(Recorded data)
# # # #
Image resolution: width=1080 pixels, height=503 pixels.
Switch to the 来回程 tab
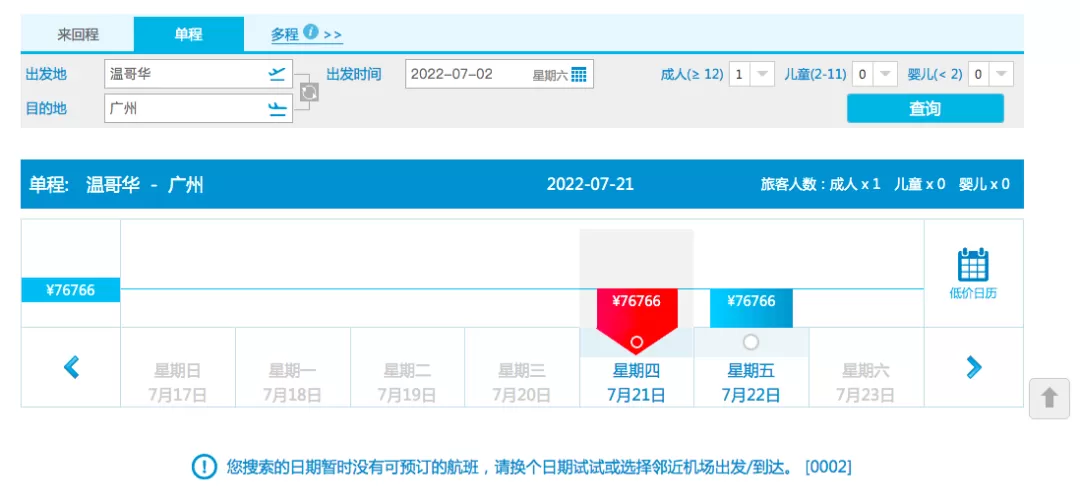77,34
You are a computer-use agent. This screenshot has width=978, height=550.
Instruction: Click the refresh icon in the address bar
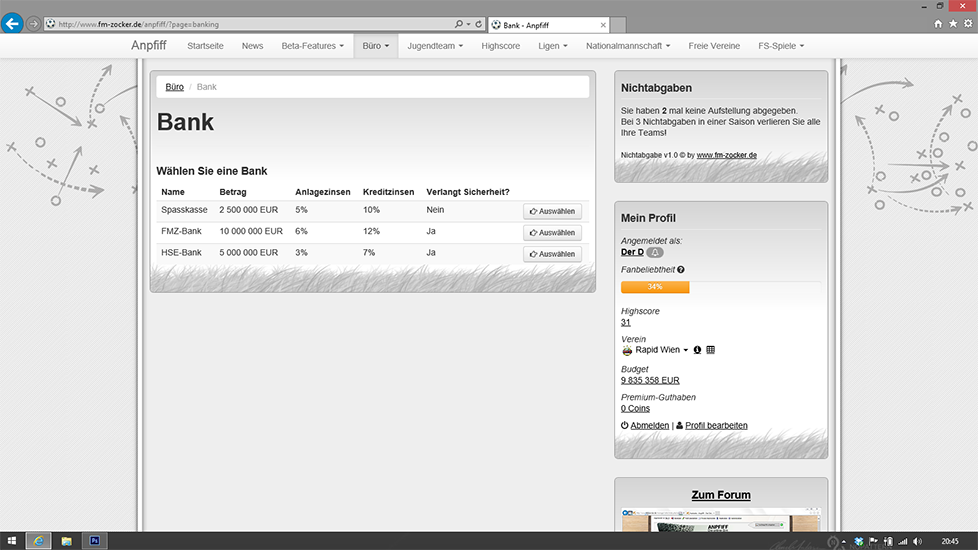click(479, 24)
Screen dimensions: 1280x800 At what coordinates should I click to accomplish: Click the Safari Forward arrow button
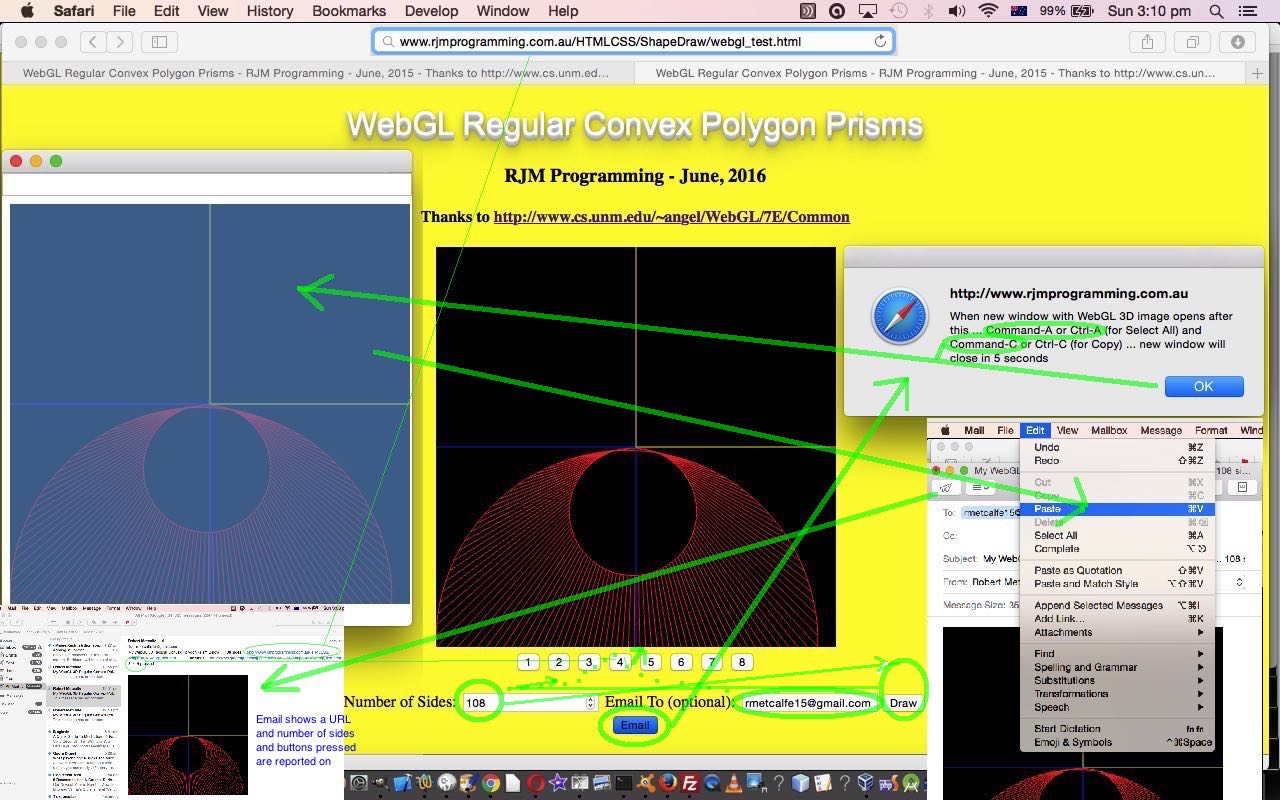coord(120,42)
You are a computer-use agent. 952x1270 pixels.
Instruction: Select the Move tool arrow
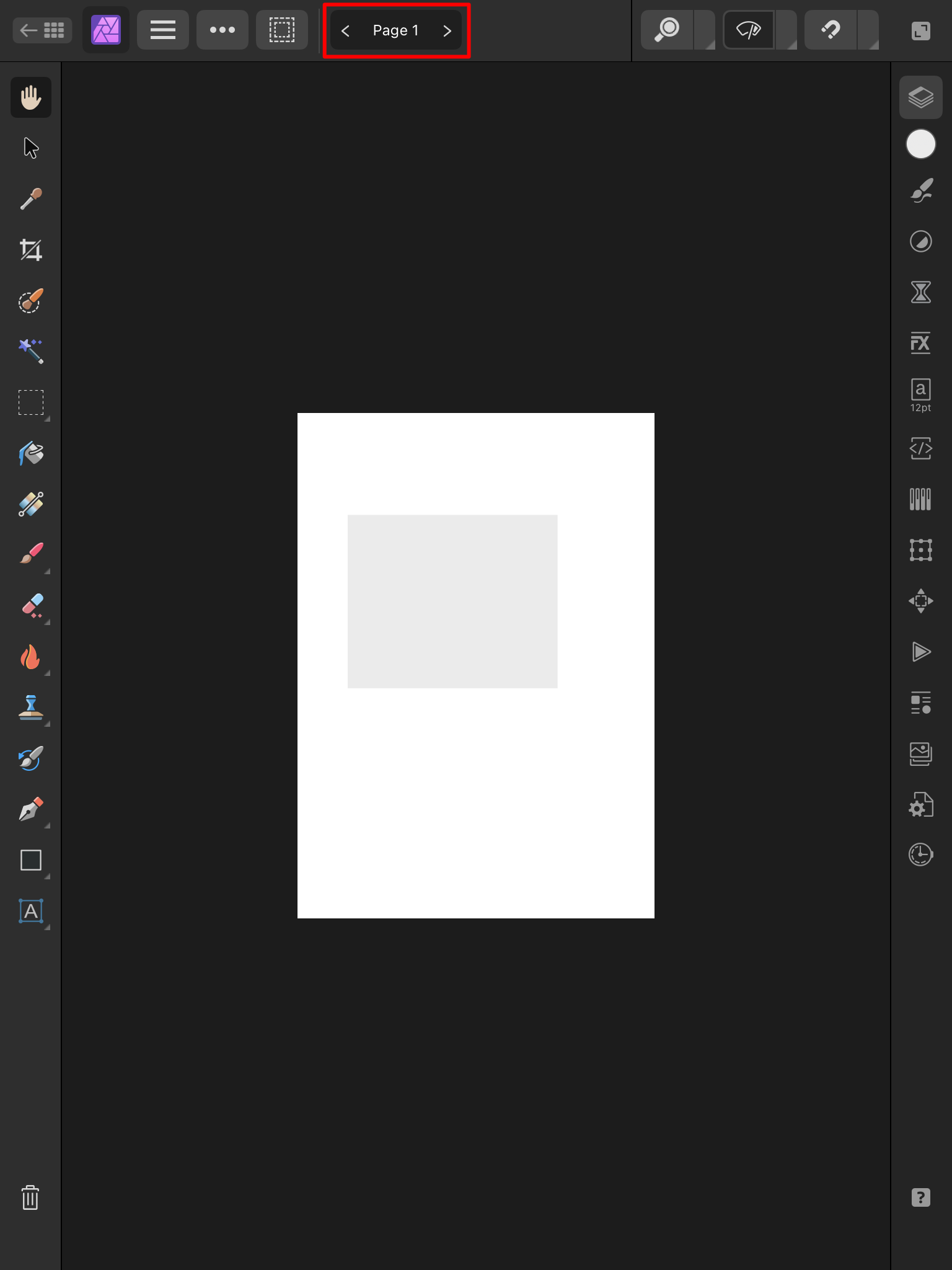[x=31, y=148]
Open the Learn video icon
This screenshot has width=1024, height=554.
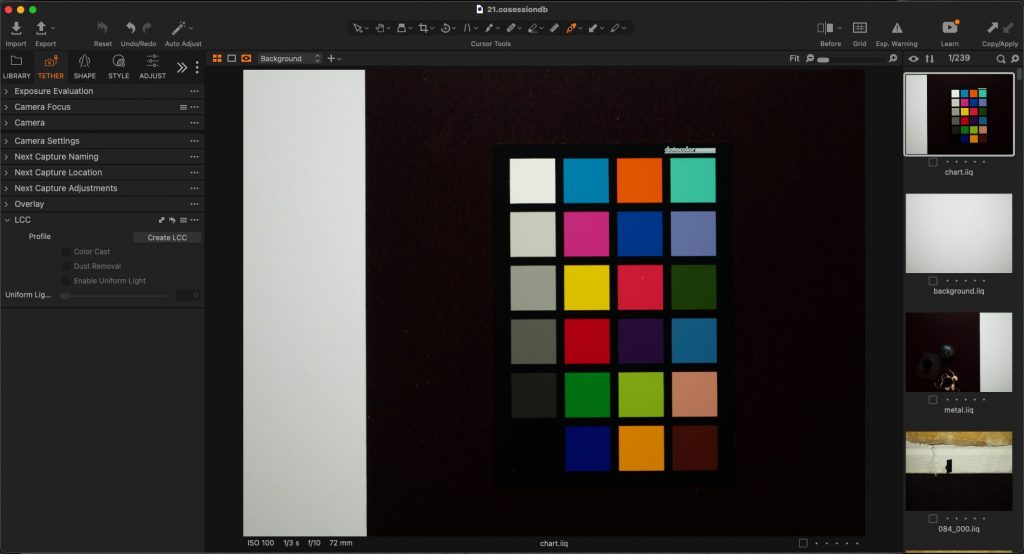(950, 29)
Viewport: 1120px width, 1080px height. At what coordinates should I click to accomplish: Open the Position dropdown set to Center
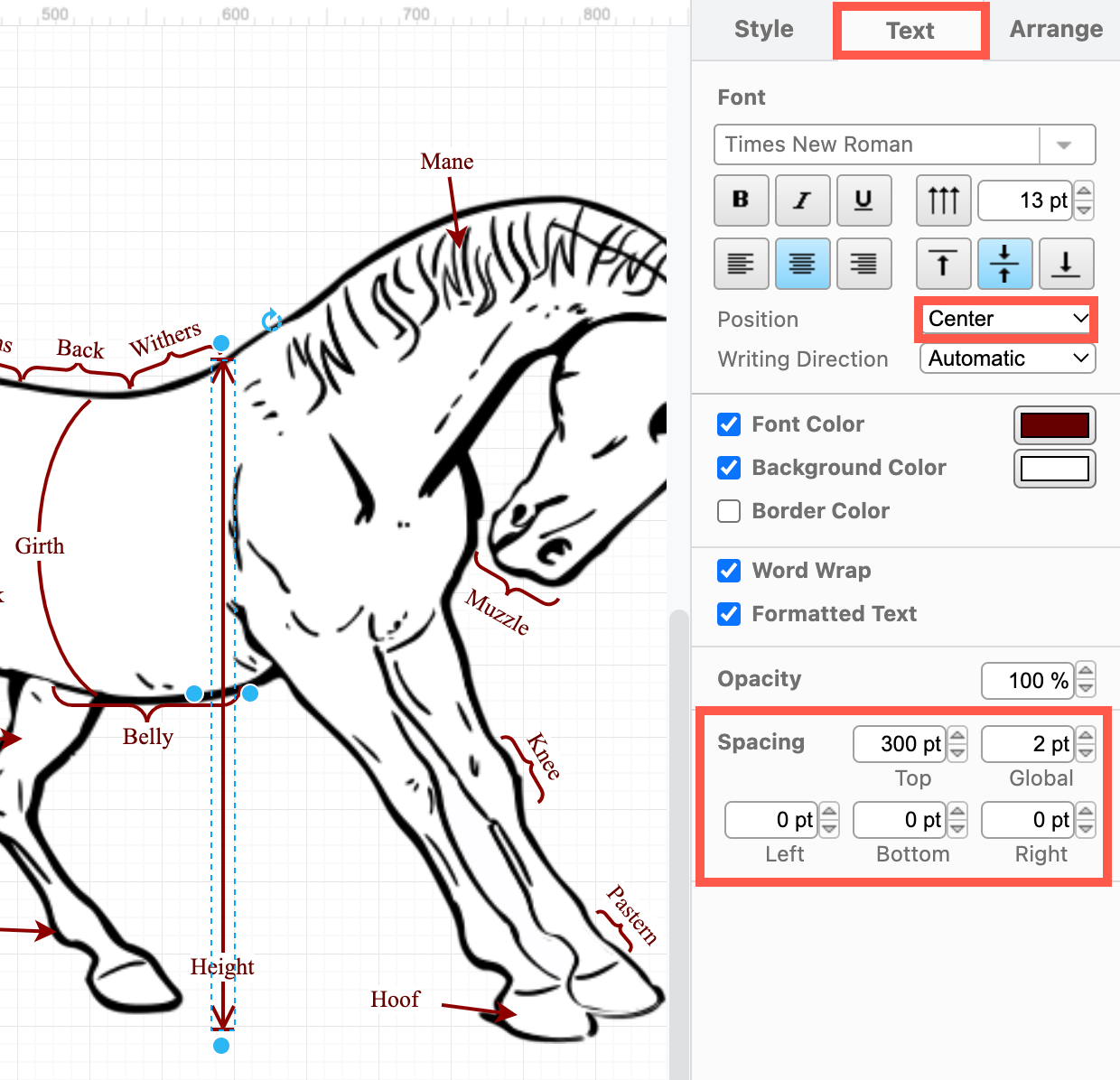[1005, 318]
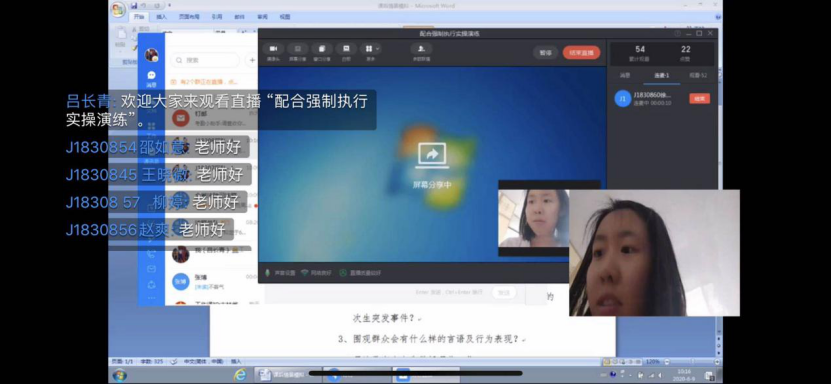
# # # #
*Task prompt:* Pictures aside, return all the entries above exactly.

*Completed task:*
Image resolution: width=1080 pixels, height=503 pixels.
Switch to the 来回程 tab
77,34
You are a computer-use agent. This screenshot has width=978, height=550.
Instruction: Click the refresh icon in the address bar
click(479, 24)
Screen dimensions: 1280x800 At what coordinates should I click to accomplish: Click the Safari Forward arrow button
coord(120,42)
You are a computer-use agent. 952x1270 pixels.
Instruction: Select the Move tool arrow
[x=31, y=148]
Open the Learn video icon
This screenshot has width=1024, height=554.
(950, 29)
Viewport: 1120px width, 1080px height. At what coordinates should I click to accomplish: Open the Position dropdown set to Center
[1005, 318]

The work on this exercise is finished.